You can dollarise without the dollar. Montenegro, a pretty Balkan state straddling beaches and mountains, also has no currency of its own. Montenegro uses the euro, although the country is not a member of the EU (and is not likely to be in the foreseeable future) and has no permission from the European Central Bank. Like Ecuador, Montenegro does not print its own currency, but imports one solely for its face value.
I took a closer look at my 50 cent Ecuadorean coin when Alex Salmond, first minister of Scotland, made a speech in the Isle of Man extolling the virtues of the island’s relationship with the UK. This is a complex construction. Like the Channel Islands of Jersey and Guernsey, the Isle of Man is not part of the UK, nor the EU, is not a British dependency or colony and has its own government.
But no country recognises these islands as separate states; their residents carry British passports, and Britain accepts responsibility for defence (not very effectively: the Channel Islands, which sit just off the coast of Normandy, were occupied by the Germans during the second world war and even after the liberation of France, German troops remained in control until the armistice was signed. The Third Reich never incorporated the Isle of Man: I don’t suppose the island and its population of fewer than 100,000 in the middle of the Irish Sea figured very highly in Adolf Hitler’s plans for global domination.)
The Isle of Man, in common with Jersey and Guernsey, prints its own banknotes. These notes say “one pound” on their face but, as with that Ecuadorean coin, there is ambiguity about what that means.
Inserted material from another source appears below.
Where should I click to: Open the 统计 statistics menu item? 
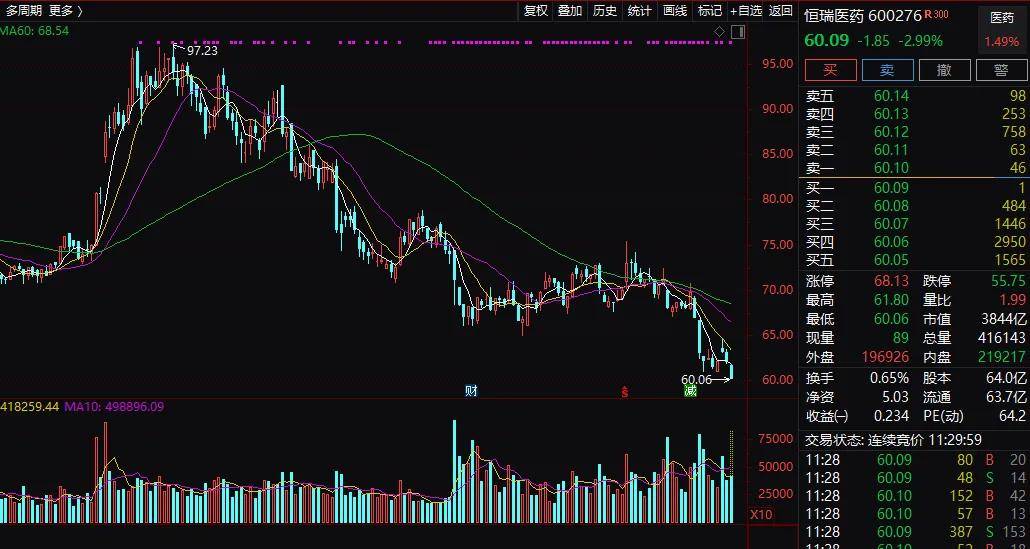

Banks on the island will, but need not, give you Bank of England notes in exchange if you ask for them. As with the Ecuadorean coin, Manx notes are generally accepted within the Isle of Man, but not elsewhere.
What do these pieces of paper signify? Are they denominated in Manx pounds, or British pounds, or are these the same thing? No one asks these questions because the answers do not seem to matter. And, as with the Ecuadorean 50 cent coin, the controller of the parent currency is not concerned because the amounts involved are so small.
There are Scottish bank notes, but these are different from the ones issued by the Isle of Man or Jersey. The Scottish notes are issued by Bank of Scotland, Royal Bank of Scotland and Clydesdale Bank. They say “one pound sterling” on their face (the Manx and Jersey notes say only “one pound”) and their issue is backed by Bank of England notes of similar value. But when the two largest Scottish banks collapsed in 2008, holders faced the possibility that the money in their purses and wallets was only a claim to be an unsecured creditor in a liquidation. Today, the value of these notes is guaranteed by the UK government.
But the meaning of that assurance is simply that the Financial Services Compensation Scheme will give you a Bank of England note in exchange if a Scottish bank fails to honour its promise to pay. Money is a confidence game; its value depends entirely on the willingness of other people to accept it. Money is what you choose to make it. And so, perhaps, is independence.